[Entries on locating words and elements]
* * *

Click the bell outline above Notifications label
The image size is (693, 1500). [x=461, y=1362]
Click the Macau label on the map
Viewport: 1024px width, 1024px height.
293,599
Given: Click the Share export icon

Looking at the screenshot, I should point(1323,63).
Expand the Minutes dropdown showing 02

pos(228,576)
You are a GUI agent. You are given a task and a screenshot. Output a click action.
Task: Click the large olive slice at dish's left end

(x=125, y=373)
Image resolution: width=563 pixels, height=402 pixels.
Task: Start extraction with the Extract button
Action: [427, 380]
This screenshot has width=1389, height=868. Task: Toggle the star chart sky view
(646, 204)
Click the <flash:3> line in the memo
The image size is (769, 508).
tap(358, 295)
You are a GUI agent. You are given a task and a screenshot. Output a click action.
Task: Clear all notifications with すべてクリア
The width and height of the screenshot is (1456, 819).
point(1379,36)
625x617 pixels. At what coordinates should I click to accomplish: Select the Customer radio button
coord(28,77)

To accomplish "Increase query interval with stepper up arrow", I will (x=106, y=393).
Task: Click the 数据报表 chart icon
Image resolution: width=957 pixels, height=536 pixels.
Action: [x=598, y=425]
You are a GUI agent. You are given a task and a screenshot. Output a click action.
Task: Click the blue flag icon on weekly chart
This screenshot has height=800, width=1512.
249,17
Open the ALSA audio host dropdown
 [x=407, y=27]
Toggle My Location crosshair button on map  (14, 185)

* * *

* Instruction
Write out the items again, starting at the line that contains "Open the ALSA audio host dropdown" and continuing through the last item, and include the requests. Shift every coordinate in the answers by -25.

* In response
Open the ALSA audio host dropdown
 [x=382, y=2]
Toggle My Location crosshair button on map  (-11, 160)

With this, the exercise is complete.